→ **Work instruction**: Of all the entries below, only the lines from the one with "The image size is (450, 500)." up to and including the one with "The height and width of the screenshot is (544, 788)." are to be duplicated exactly.
---------- Data provided
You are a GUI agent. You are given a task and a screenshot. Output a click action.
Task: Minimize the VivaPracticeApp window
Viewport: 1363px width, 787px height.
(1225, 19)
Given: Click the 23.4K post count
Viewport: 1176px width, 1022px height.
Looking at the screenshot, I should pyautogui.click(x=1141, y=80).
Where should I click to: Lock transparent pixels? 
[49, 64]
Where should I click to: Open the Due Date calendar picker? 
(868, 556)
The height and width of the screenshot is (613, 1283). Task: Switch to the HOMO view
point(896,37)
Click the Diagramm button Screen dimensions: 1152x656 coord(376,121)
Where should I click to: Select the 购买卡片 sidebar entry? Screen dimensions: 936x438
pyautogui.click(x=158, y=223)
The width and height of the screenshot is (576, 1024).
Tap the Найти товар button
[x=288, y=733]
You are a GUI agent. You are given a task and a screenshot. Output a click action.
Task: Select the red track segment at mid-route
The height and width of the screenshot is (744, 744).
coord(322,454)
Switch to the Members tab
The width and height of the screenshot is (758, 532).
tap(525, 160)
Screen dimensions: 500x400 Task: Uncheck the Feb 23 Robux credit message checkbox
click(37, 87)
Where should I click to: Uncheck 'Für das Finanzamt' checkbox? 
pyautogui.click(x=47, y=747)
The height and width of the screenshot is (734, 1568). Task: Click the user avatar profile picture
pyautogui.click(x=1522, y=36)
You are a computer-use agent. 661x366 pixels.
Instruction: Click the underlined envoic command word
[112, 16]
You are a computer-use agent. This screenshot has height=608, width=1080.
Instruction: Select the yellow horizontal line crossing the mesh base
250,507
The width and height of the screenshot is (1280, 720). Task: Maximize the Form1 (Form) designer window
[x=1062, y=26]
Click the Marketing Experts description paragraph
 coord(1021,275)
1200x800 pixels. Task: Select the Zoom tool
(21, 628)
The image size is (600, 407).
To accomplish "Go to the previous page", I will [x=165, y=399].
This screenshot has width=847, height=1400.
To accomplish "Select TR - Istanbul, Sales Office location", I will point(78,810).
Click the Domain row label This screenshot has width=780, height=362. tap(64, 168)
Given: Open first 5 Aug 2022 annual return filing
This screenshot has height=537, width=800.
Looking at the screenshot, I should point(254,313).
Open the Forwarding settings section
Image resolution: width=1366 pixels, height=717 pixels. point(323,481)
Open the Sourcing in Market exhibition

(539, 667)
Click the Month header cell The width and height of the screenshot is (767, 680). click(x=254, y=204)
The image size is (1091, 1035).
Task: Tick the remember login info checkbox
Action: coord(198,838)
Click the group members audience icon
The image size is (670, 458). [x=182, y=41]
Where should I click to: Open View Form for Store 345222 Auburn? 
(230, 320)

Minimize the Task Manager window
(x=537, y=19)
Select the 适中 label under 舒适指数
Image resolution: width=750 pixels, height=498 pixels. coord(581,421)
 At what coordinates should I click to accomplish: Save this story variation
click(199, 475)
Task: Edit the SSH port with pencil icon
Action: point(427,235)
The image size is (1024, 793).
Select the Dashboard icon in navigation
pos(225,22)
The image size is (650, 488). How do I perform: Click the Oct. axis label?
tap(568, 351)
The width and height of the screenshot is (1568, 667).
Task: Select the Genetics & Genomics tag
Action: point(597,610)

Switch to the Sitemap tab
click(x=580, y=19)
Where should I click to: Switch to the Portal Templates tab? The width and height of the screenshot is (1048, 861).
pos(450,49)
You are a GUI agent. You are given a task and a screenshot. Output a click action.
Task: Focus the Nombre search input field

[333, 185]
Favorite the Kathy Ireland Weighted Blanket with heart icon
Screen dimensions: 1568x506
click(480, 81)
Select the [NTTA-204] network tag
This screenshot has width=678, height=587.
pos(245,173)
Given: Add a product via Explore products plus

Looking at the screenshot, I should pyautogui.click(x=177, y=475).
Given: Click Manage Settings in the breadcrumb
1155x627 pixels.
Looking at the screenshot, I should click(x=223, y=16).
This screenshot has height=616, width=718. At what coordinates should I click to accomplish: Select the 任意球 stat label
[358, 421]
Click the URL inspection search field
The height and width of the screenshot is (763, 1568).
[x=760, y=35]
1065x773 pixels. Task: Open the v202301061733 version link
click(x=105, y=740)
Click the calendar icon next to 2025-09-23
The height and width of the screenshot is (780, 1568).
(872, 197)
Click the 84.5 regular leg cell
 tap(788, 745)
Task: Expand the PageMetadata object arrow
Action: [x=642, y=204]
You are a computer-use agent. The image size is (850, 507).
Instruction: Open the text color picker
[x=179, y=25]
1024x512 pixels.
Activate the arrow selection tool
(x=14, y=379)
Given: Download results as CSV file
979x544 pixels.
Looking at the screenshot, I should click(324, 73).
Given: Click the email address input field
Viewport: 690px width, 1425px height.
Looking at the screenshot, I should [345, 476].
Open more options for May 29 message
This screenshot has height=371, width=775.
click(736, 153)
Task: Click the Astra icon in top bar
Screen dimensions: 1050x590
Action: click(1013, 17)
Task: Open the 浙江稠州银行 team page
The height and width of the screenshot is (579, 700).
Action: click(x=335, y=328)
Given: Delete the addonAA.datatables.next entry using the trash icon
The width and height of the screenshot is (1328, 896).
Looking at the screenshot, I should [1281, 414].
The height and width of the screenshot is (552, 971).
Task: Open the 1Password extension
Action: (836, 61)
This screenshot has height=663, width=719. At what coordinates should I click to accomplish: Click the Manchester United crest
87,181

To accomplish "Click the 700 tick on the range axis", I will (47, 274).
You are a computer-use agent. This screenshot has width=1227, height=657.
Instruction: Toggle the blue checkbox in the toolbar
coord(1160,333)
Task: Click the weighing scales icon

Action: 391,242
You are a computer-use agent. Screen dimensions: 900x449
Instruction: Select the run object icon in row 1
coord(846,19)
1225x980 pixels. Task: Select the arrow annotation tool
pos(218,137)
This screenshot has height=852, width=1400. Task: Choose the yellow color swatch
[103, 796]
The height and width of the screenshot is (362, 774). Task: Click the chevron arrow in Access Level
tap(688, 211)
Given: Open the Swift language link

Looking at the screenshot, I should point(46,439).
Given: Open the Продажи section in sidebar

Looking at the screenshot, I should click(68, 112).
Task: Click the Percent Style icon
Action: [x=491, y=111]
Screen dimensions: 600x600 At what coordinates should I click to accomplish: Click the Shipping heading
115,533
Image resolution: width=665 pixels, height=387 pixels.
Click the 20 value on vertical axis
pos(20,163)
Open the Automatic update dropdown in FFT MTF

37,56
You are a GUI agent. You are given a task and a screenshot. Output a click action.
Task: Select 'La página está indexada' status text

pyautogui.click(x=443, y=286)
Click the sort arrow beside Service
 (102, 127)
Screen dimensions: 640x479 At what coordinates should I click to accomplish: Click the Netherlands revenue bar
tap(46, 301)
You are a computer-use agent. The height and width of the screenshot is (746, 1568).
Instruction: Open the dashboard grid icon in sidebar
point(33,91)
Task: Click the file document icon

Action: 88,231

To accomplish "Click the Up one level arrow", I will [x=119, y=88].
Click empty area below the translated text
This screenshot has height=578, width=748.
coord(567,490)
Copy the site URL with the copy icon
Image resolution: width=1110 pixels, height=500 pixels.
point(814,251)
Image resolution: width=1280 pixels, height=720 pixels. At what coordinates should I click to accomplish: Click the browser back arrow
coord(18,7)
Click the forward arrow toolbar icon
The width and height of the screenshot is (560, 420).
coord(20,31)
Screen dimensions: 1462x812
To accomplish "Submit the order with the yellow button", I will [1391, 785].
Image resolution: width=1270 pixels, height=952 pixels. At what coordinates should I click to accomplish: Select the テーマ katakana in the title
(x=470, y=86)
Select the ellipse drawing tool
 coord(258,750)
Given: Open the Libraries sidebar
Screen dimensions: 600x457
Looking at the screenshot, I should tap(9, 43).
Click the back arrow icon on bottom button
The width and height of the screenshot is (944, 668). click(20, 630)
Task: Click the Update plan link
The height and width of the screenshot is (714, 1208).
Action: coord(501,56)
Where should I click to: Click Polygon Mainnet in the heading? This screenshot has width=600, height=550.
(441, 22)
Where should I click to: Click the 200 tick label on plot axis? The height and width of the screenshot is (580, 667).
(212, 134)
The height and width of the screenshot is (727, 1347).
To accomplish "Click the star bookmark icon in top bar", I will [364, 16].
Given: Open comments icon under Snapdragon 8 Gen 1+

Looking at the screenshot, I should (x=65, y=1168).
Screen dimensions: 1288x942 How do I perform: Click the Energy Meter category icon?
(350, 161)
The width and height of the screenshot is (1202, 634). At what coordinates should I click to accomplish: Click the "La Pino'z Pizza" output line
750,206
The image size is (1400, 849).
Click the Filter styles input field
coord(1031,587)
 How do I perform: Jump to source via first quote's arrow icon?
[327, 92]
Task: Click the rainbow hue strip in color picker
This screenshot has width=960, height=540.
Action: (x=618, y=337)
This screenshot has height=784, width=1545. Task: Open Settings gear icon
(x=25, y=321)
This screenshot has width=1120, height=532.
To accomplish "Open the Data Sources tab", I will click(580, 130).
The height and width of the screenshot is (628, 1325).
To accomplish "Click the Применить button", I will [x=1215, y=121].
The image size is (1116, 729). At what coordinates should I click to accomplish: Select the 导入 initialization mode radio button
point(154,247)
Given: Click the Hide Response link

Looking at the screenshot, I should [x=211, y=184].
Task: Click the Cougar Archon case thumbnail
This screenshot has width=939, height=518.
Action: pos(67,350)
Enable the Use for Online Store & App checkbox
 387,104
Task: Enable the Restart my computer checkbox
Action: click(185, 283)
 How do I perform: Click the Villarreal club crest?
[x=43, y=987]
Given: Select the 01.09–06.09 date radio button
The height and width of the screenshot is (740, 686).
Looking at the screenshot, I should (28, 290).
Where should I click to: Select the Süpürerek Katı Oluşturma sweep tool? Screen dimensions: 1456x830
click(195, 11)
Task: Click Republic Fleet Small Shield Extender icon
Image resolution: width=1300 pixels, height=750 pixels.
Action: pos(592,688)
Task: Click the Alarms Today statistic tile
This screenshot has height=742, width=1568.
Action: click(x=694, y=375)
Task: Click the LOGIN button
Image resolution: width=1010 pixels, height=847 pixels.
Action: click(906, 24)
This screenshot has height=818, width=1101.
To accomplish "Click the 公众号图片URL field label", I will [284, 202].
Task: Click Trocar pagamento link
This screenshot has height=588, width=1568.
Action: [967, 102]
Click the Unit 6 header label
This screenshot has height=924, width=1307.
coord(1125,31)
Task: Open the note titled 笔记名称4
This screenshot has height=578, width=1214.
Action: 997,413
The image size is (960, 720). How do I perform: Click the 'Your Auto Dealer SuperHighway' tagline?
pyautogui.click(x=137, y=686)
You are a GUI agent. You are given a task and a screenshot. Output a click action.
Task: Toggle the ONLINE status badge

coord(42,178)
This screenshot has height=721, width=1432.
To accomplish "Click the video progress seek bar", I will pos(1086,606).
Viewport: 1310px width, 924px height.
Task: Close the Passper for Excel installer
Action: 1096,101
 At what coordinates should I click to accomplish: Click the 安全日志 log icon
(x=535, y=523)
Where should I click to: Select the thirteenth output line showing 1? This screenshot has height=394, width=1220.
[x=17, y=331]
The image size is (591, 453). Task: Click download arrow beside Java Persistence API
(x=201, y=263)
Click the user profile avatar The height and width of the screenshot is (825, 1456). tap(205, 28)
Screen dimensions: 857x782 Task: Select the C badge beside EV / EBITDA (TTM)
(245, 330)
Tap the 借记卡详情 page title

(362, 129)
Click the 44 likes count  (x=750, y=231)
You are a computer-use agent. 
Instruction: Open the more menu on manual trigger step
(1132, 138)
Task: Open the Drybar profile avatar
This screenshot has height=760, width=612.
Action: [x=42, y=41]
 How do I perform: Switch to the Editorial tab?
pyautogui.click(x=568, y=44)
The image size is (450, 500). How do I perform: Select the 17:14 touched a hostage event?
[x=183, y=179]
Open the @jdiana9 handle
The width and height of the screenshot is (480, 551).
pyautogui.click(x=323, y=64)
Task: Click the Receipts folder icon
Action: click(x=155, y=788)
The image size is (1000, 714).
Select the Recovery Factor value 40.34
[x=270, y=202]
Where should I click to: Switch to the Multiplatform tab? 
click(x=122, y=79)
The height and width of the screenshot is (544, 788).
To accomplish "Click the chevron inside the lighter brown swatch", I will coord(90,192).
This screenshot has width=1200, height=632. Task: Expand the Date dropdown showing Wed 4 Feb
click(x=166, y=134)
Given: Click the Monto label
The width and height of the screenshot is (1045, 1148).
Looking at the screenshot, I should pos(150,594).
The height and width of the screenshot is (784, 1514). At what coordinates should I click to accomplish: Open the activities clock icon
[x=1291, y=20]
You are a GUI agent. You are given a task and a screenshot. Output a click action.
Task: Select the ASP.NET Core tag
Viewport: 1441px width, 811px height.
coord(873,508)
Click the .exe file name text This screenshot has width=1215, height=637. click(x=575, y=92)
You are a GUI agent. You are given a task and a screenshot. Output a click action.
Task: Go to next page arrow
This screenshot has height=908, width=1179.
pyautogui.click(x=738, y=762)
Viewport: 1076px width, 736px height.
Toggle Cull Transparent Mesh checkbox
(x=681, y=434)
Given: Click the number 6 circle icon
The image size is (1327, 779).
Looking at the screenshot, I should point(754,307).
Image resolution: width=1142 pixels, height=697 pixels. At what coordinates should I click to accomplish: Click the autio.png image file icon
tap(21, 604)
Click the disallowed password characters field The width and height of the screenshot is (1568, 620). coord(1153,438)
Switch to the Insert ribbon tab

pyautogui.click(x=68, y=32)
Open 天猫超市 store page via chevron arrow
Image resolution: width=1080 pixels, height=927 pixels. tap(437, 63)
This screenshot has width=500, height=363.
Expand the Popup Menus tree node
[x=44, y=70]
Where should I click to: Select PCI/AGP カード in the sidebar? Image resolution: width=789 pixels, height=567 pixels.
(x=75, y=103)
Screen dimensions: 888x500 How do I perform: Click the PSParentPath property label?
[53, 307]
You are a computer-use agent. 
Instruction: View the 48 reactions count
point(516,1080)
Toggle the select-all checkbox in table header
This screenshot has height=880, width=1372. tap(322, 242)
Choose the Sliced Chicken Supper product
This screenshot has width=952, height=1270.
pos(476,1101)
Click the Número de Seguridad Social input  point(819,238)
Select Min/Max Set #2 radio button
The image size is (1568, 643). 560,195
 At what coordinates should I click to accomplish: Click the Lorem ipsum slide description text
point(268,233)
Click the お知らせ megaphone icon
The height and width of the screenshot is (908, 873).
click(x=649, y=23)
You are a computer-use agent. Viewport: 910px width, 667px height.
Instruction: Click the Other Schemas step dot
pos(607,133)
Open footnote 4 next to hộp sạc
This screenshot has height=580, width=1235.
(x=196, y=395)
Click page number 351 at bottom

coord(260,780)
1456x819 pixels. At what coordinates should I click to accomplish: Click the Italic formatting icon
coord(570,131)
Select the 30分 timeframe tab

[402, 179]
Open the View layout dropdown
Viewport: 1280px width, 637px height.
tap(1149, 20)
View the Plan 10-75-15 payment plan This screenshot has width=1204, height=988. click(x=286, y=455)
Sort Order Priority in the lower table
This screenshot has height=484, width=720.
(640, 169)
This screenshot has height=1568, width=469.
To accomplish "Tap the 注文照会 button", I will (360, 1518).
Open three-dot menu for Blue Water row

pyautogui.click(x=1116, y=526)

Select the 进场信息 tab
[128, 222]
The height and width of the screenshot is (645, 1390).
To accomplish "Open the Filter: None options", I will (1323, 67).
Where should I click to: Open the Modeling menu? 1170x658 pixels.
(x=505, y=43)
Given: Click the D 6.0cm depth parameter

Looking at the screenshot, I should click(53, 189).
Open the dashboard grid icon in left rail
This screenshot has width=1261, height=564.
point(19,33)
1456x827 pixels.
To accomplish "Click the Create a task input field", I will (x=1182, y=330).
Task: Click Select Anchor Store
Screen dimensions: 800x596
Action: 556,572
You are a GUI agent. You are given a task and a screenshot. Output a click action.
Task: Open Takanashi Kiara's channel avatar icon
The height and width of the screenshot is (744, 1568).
--------------------
→ **Solution to the exercise**:
The image size is (450, 500). How do I perform: Select the 17:14 touched a hostage event?
[x=183, y=179]
Open the @jdiana9 handle
The width and height of the screenshot is (480, 551).
pyautogui.click(x=323, y=64)
Task: Click the Receipts folder icon
Action: click(x=155, y=788)
The image size is (1000, 714).
Select the Recovery Factor value 40.34
[x=270, y=202]
Where should I click to: Switch to the Multiplatform tab? 
click(x=122, y=79)
The height and width of the screenshot is (544, 788).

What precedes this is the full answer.